Fig. 1b. Glycoprotein IIb/IIIa complex showing the polymorphic sites of HPA-1, HPA-3, HPA-4, HPA-6, HPA-7, HPA-8, HPA-9 and HPA-10 antigens (indicated by arrow). HPA-1, 4, 6, 7,8 and 10 are expressed on GP IIIa and HPA-3 and 9 are expressed on GP IIba.

HPA have conventionally been defined as antigens exclusively present on platelets and on megakaryocytes. It is now clear however, that most of these antigens have a broader tissue distribution and are expressed on receptor molecules involved in cell-matrix interactions(1). Nevertheless, the term, HPA is useful and widely used.

HPA were first described in the late 1950s and early 1960s(2). Since then, much has been learned about these biologically important platelet components. All platelet specific alloantigens are inherited by autosomal co-dominance. Their phenotype frequency varies in different racial populations. All platelet specific alloantigens so far discovered are localized on four platelet membrane glyco-proteins (GP): GPIIb, GPIIIa, GPIb and GPIa.

In the Indian population studied for the frequency distribution at our center, the homozygosity of HPA-1b in the pregnant ladies was 0.65%, and the homozygosity of HPA-1a in healthy males in the reproductive age group was about 87%. Hence, it is likely that 0.87 × 0.65 = 0.56% of the ladies in the reproductive age group will be carrying a fetus positive for the incompatible HPA-1a antigen, leading to a setting in which neo- natal alloimmune thrombocytopenia might develop(3).
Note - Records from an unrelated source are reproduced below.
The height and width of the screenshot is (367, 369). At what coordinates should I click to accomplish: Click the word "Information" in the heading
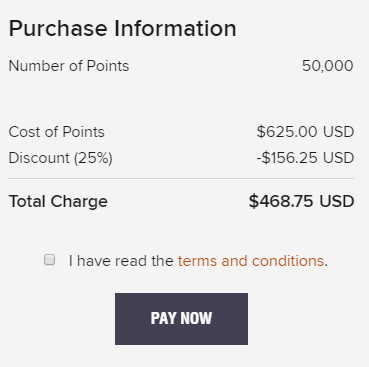(x=175, y=28)
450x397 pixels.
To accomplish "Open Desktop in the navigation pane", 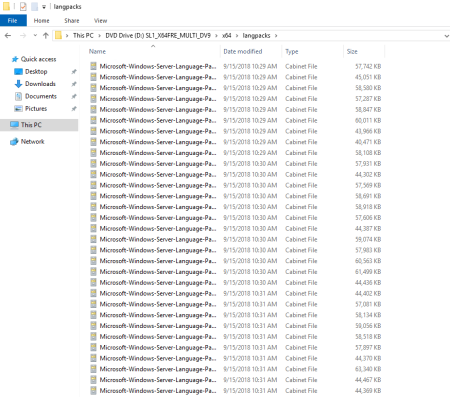I will [36, 72].
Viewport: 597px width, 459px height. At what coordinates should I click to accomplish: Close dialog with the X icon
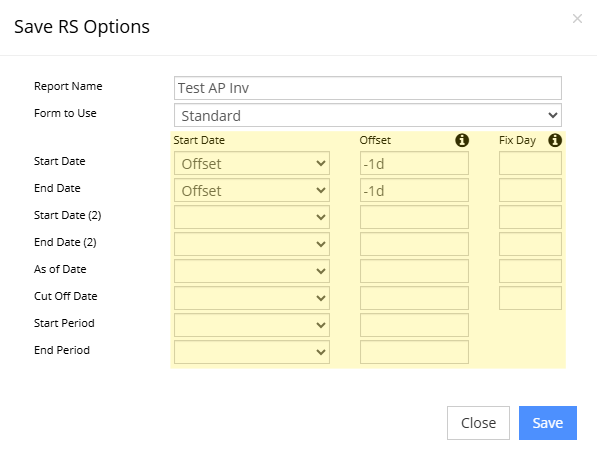coord(577,18)
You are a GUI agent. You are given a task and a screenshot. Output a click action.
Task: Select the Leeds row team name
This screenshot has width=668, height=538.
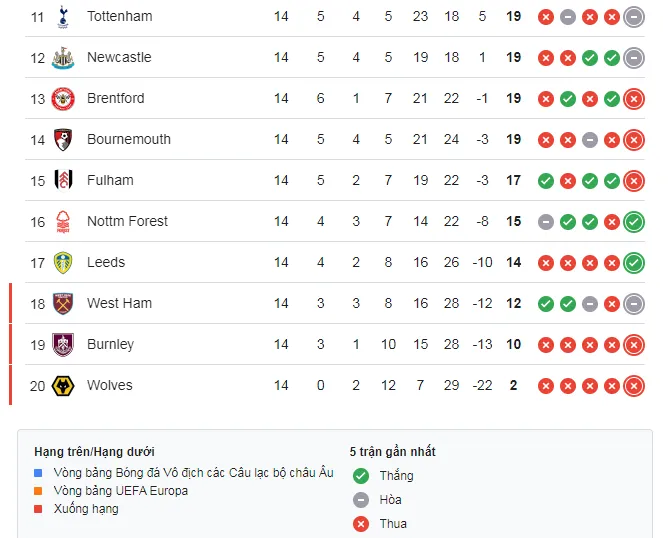tap(106, 262)
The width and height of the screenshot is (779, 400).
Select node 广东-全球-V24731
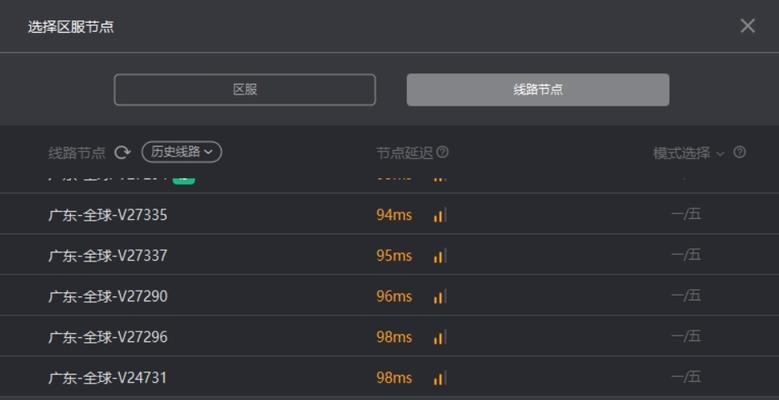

Neonatal Alloimmune Thrombocytopenic Purpura (NAITP)

NAITP is the platelet counterpart of hemolytic disease of the newborn (HDN) and neonatal alloimmune neutropenia. In all these conditions, transplacental passage of maternal IgG alloantibodies into the fetal circulation results in increased destruction of the target blood cells. In NAITP the target blood cells are the platelets.

Pathogenesis

NAITP arises following maternal sensiti-zation to paternal antigens present on fetal platelets(4). The maternal alloantibody produced does not react with the maternal platelets but crosses the placenta and destroys the fetal platelets by phagocytosis in the fetal reticuloendothelial system. This results in fetal thrombocytopenia. In contrast to Rh hemolytic disease, NAITP even affects the first child with thrombocytopenia(4). The severity of thrombocytopenia depends on several variables, such as (i) the concentration and subclass of maternal IgG alloantibodies, (ii) the density of the ‘target’ antigens on the fetal platelets, (iii) the activity of phagocytes in the fetal reticuloendothelial system, and (iv) the ability of the fetal bone marrow to compensate for the accelerated destruction of antibody- sensitized platelets(4).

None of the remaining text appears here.